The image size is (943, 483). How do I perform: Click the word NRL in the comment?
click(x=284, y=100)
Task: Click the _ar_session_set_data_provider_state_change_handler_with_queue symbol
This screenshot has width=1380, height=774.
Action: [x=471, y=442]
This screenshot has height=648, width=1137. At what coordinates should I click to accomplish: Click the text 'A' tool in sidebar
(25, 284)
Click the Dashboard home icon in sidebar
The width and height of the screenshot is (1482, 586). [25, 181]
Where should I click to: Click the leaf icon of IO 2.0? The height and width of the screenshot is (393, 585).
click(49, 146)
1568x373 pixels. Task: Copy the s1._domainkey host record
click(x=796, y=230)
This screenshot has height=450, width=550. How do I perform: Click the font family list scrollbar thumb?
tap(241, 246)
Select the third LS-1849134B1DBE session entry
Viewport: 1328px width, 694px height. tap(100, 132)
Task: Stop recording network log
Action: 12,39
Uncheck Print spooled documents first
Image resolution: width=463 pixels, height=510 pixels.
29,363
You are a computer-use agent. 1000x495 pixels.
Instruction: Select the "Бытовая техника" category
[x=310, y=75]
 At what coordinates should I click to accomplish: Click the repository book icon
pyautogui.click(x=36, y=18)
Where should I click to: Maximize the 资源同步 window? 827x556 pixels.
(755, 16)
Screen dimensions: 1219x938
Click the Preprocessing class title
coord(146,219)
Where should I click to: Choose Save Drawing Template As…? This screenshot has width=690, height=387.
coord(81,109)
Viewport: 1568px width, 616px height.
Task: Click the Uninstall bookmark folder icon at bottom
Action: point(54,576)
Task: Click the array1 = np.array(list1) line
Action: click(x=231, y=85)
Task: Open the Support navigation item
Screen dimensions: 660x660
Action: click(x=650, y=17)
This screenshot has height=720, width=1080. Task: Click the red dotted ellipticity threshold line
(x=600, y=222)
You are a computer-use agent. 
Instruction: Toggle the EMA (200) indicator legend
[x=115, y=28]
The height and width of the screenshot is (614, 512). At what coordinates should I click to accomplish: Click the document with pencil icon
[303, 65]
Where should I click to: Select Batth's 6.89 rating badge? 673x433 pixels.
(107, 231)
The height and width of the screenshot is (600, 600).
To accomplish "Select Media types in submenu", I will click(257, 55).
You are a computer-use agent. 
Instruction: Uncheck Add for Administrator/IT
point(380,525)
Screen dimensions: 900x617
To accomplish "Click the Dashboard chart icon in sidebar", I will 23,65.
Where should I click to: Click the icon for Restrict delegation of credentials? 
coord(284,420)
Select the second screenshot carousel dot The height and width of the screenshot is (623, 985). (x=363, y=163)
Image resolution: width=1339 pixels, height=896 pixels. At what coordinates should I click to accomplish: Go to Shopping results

▶ [PROBLEM]: Give the records above again in full, keeping every character unchanged.

▶ [EXERCISE ANSWER]:
The image size is (943, 483). How do I perform: Click the word NRL in the comment?
click(x=284, y=100)
Task: Click the _ar_session_set_data_provider_state_change_handler_with_queue symbol
This screenshot has width=1380, height=774.
Action: [x=471, y=442]
This screenshot has height=648, width=1137. At what coordinates should I click to accomplish: Click the text 'A' tool in sidebar
(25, 284)
Click the Dashboard home icon in sidebar
The width and height of the screenshot is (1482, 586). [25, 181]
Where should I click to: Click the leaf icon of IO 2.0? The height and width of the screenshot is (393, 585).
click(49, 146)
1568x373 pixels. Task: Copy the s1._domainkey host record
click(x=796, y=230)
This screenshot has height=450, width=550. How do I perform: Click the font family list scrollbar thumb?
tap(241, 246)
Select the third LS-1849134B1DBE session entry
Viewport: 1328px width, 694px height. tap(100, 132)
Task: Stop recording network log
Action: 12,39
Uncheck Print spooled documents first
Image resolution: width=463 pixels, height=510 pixels.
29,363
You are a computer-use agent. 1000x495 pixels.
Instruction: Select the "Бытовая техника" category
[x=310, y=75]
 At what coordinates should I click to accomplish: Click the repository book icon
pyautogui.click(x=36, y=18)
Where should I click to: Maximize the 资源同步 window? 827x556 pixels.
(755, 16)
Screen dimensions: 1219x938
Click the Preprocessing class title
coord(146,219)
Where should I click to: Choose Save Drawing Template As…? This screenshot has width=690, height=387.
coord(81,109)
Viewport: 1568px width, 616px height.
Task: Click the Uninstall bookmark folder icon at bottom
Action: point(54,576)
Task: Click the array1 = np.array(list1) line
Action: click(x=231, y=85)
Task: Open the Support navigation item
Screen dimensions: 660x660
Action: click(x=650, y=17)
This screenshot has height=720, width=1080. Task: Click the red dotted ellipticity threshold line
(x=600, y=222)
You are a computer-use agent. 
Instruction: Toggle the EMA (200) indicator legend
[x=115, y=28]
The height and width of the screenshot is (614, 512). At what coordinates should I click to accomplish: Click the document with pencil icon
[303, 65]
Where should I click to: Select Batth's 6.89 rating badge? 673x433 pixels.
(107, 231)
The height and width of the screenshot is (600, 600).
To accomplish "Select Media types in submenu", I will click(257, 55).
You are a computer-use agent. 
Instruction: Uncheck Add for Administrator/IT
point(380,525)
Screen dimensions: 900x617
To accomplish "Click the Dashboard chart icon in sidebar", I will 23,65.
Where should I click to: Click the icon for Restrict delegation of credentials? 
coord(284,420)
Select the second screenshot carousel dot The height and width of the screenshot is (623, 985). (x=363, y=163)
Image resolution: width=1339 pixels, height=896 pixels. At what coordinates should I click to accomplish: Go to Shopping results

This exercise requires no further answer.